▶ _Exercise_: Rewrite the passage of the Backyard Birdsongs text below that begins at the words "Description" and stops after "series, BACKYARD BIRDSONGS.", changing "Hard Cover" to "Hardcover".

▶ _Text provided_:

---*---

Description
Author: Donald Kroodsma
Target: All-Family
Format: Hard Cover w/Sound Module
Pages: 192
Dimensions: 7.25″ x 8.25″
Back by popular demand, we are proud to release a new edition of bestselling Audio Field Guide series, BACKYARD BIRDSONGS.
Overview
Back by popular demand with more than 300,000 copies sold, CLPG is proud to re-release the widely acclaimed and bestselling bird audio field guide series, Backyard Birdsongs, from award-winning Ornithologist and Author, Donald Kroodsma.
Backyard Birdsongs is an interactive handbook of birds and their songs for beginning bird-watchers. With a touch-button electronic module housing common vocalizations of 75 species from across Western North America, this volume offers a truly sensory way to identify and get to know local birds. Crisply detailed and scientifically accurate illustrations accompany each entry, and up-to-date range maps provide clear geographical reference points. Complete with an introduction to birdsongs that will inspire readers to look out their kitchen windows and venture out in the field, this unique book provides an exciting entryway into the subtle art of birding.
Author Information
Donald Kroodsma is professor emeritus of ornithology at the University of Massachusetts, Amherst, and a world-renowned authority on birdsongs. He is the author of The Singing Life of Birds (winner of the 2006 John Burroughs Medal Award and the American Birding Association’s Robert Ridgway Distinguished Service Award for excellence in publications pertaining to field ornithology), The Backyard Birdsong Guides, and Birdsong by the Seasons.
Donald’s work on bird song is legendary. In 2003 the American Ornithologists’ Union called him the “reigning authority on the biology of avian vocal behavior.” Kroodsma received his Ph.D. at Oregon State University and has traveled all over North and South America researching bird song. He is a Visiting Fellow of the Cornell Lab of Ornithology, American Ornithologists’ Union, and the Animal Behavior Society and has published hundreds of academic and popular articles. He lives in Hatfield, MA.

---*---

▶ _Entries shown_:
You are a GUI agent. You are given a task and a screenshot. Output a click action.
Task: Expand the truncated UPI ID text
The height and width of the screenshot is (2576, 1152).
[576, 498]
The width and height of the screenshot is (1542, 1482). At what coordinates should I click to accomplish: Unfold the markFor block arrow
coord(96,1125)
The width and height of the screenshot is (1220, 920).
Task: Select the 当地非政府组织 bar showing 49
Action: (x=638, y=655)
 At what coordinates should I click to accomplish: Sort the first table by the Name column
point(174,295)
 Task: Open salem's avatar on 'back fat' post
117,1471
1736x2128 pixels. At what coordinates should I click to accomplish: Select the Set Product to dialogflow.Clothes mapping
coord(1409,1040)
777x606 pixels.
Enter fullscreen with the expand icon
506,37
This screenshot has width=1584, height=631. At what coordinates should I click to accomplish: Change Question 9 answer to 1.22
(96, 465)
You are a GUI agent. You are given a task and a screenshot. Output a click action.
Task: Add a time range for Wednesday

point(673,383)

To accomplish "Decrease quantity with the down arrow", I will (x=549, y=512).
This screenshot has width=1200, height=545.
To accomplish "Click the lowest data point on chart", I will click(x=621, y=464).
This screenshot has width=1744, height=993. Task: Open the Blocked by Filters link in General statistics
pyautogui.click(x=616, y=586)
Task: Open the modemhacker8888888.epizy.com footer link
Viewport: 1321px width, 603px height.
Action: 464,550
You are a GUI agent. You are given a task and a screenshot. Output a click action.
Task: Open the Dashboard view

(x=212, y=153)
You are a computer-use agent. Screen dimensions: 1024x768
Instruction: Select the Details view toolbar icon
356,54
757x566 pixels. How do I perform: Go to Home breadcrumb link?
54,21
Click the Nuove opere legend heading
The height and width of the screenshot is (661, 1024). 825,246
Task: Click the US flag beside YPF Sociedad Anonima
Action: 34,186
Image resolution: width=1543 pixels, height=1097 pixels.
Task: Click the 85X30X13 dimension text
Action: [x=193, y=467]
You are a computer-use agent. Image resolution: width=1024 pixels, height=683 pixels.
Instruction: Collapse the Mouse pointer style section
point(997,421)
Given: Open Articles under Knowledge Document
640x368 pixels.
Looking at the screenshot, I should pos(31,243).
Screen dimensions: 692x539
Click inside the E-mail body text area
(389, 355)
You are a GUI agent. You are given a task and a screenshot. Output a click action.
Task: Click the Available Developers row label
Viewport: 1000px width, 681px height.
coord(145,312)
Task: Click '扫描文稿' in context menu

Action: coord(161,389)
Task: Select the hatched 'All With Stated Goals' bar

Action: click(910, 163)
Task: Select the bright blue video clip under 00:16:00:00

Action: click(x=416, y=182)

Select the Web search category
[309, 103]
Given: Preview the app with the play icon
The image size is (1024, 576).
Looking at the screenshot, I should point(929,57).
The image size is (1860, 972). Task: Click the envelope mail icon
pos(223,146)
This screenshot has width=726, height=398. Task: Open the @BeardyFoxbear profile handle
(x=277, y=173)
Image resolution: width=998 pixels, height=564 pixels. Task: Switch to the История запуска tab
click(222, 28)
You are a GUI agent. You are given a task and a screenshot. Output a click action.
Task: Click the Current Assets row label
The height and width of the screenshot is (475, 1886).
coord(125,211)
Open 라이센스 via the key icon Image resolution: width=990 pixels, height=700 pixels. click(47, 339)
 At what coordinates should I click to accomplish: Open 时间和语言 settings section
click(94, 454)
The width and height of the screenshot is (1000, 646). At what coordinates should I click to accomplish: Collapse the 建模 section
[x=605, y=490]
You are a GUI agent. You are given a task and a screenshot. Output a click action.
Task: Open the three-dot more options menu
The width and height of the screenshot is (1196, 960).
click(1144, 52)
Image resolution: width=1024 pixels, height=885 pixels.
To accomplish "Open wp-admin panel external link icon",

---*---

▶ _Solution to this problem_:
Description
Author: Donald Kroodsma
Target: All-Family
Format: Hardcover w/Sound Module
Pages: 192
Dimensions: 7.25″ x 8.25″
Back by popular demand, we are proud to release a new edition of bestselling Audio Field Guide series, BACKYARD BIRDSONGS.